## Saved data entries
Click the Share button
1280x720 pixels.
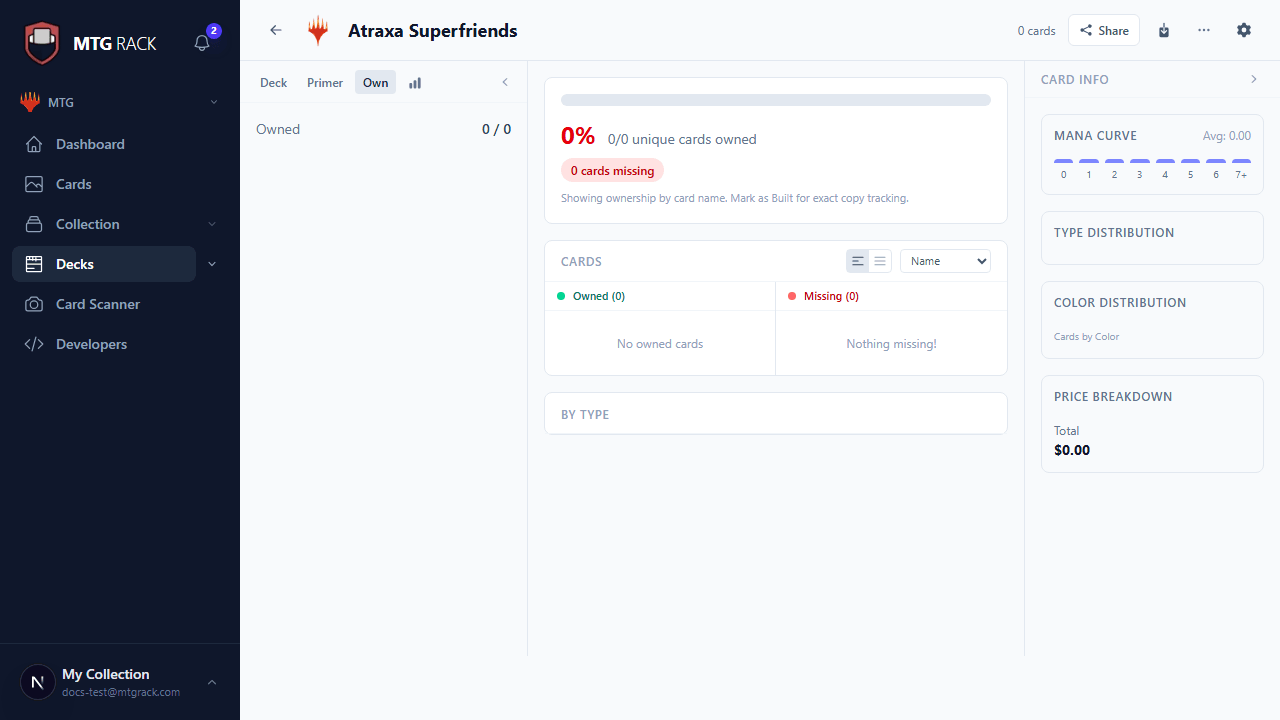[1104, 31]
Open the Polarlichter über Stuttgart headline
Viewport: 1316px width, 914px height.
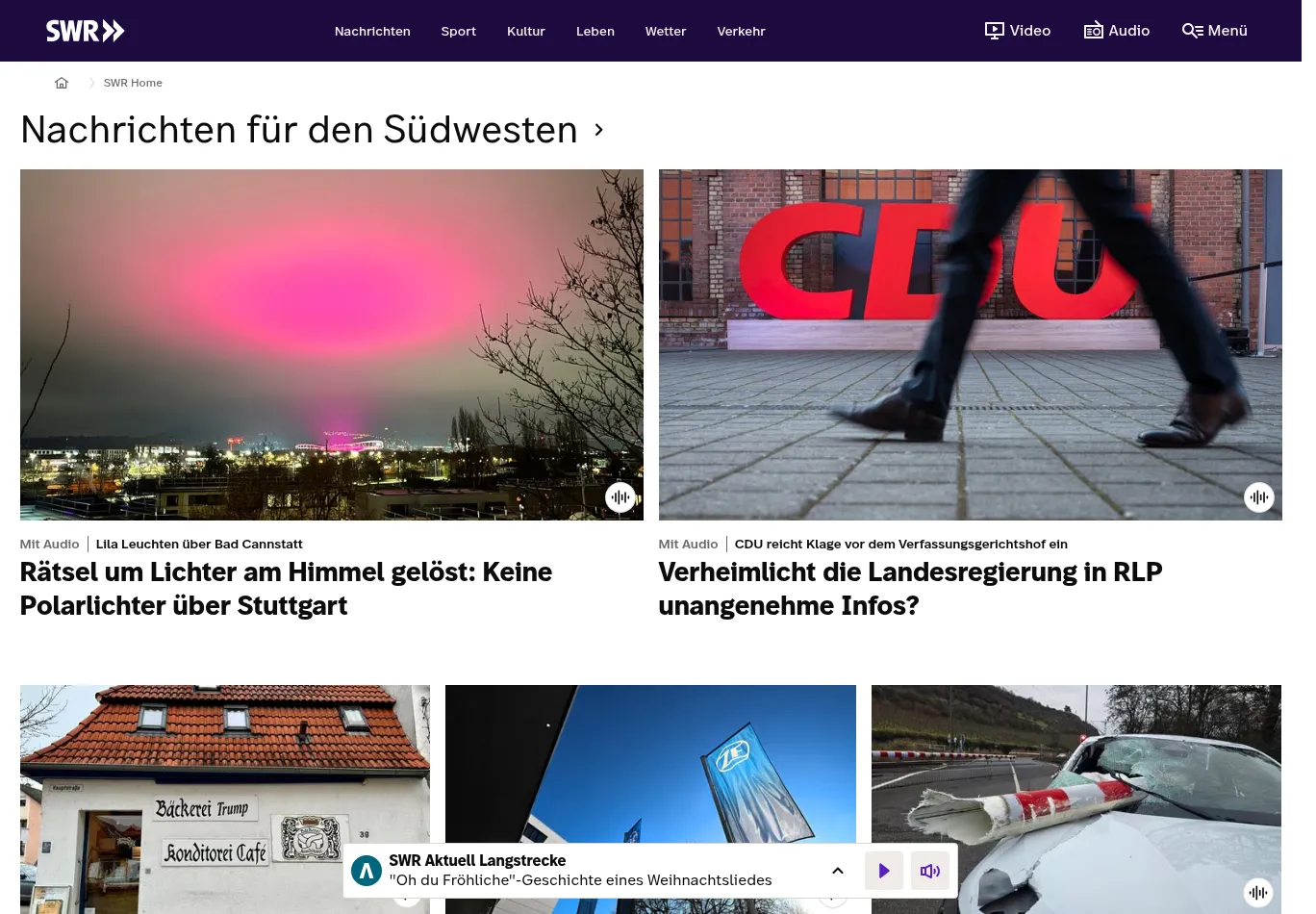(x=287, y=589)
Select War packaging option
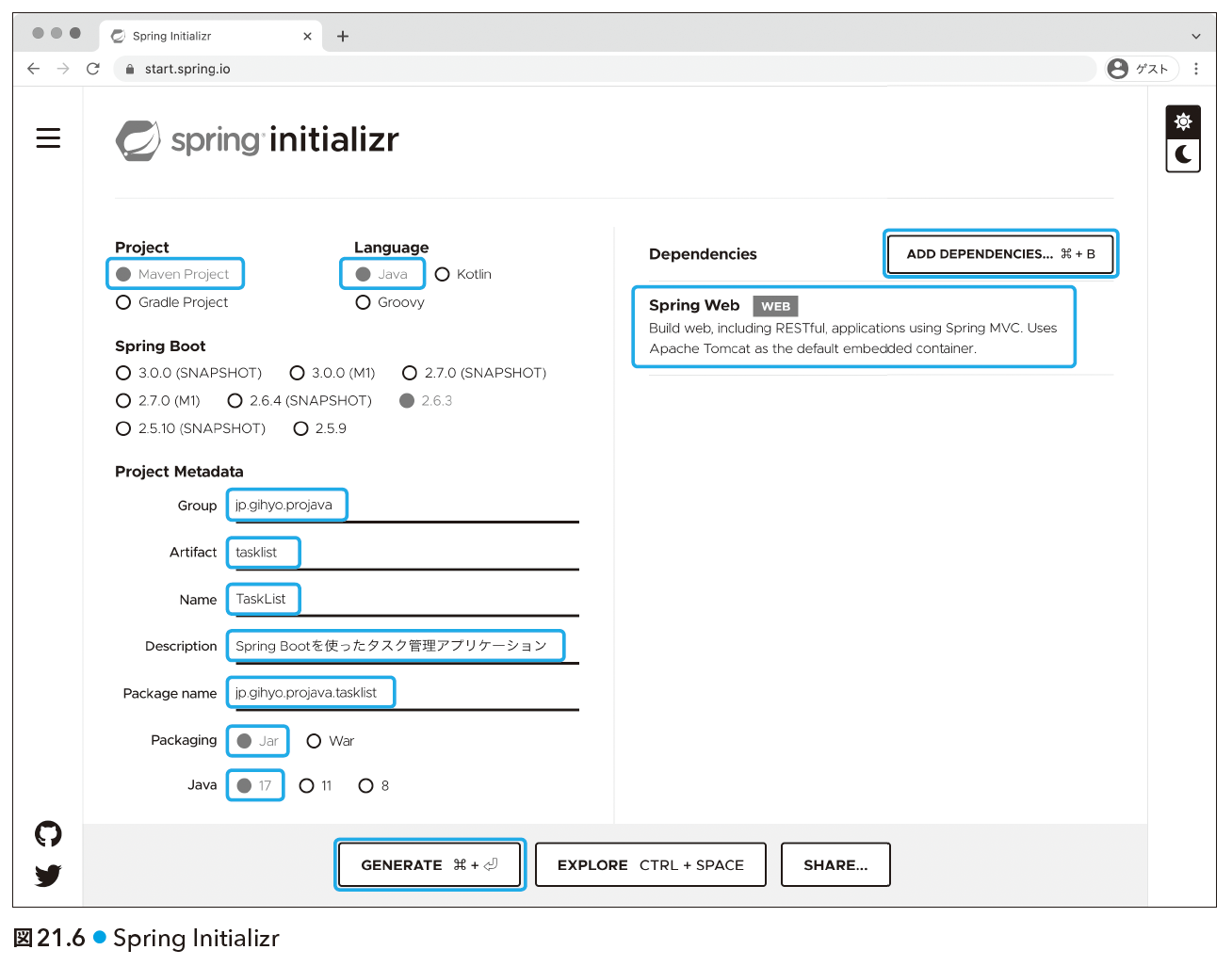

## Task to carry out
Output all data exactly, omitting images.

## Task response
Click the Share button
1280x720 pixels.
[1104, 31]
Open the Polarlichter über Stuttgart headline
Viewport: 1316px width, 914px height.
(x=287, y=589)
Select War packaging option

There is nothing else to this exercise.